Work request:
Some lines in the records below may hold the word "agent"; give the number of those lines and nothing else.
### Exercise data
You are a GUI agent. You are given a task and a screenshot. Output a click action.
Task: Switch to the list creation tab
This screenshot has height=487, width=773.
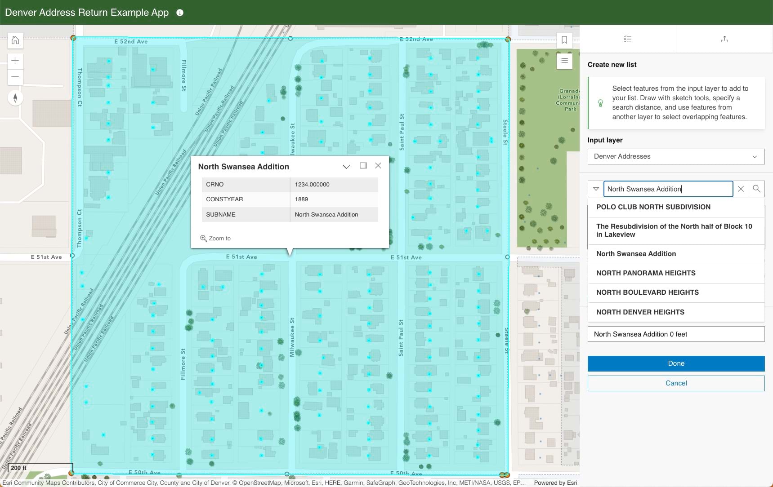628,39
######
### Exercise data
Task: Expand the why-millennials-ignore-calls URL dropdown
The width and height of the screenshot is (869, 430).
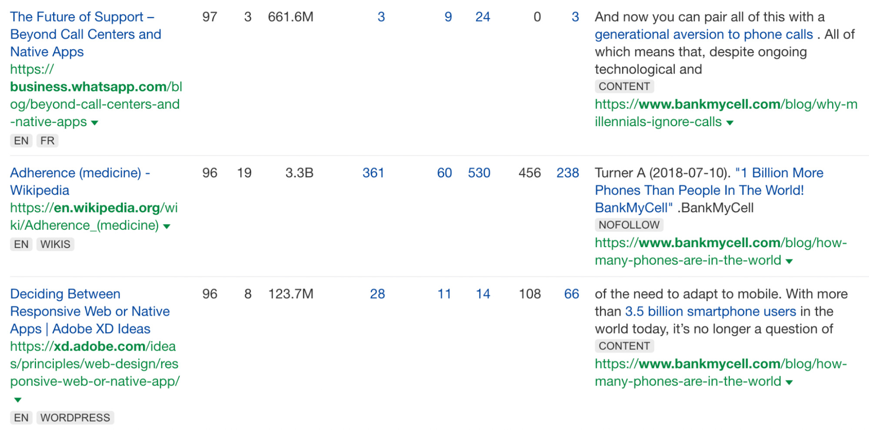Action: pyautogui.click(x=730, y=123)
######
### Exercise data
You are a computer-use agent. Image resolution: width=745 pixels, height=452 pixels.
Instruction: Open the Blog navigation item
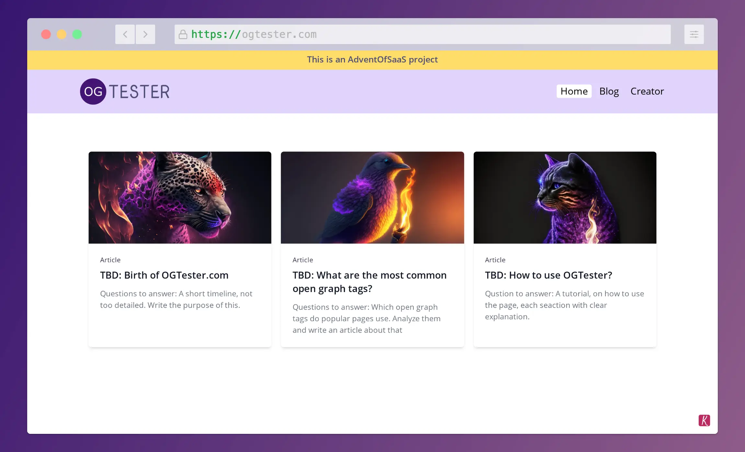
######
Output:
2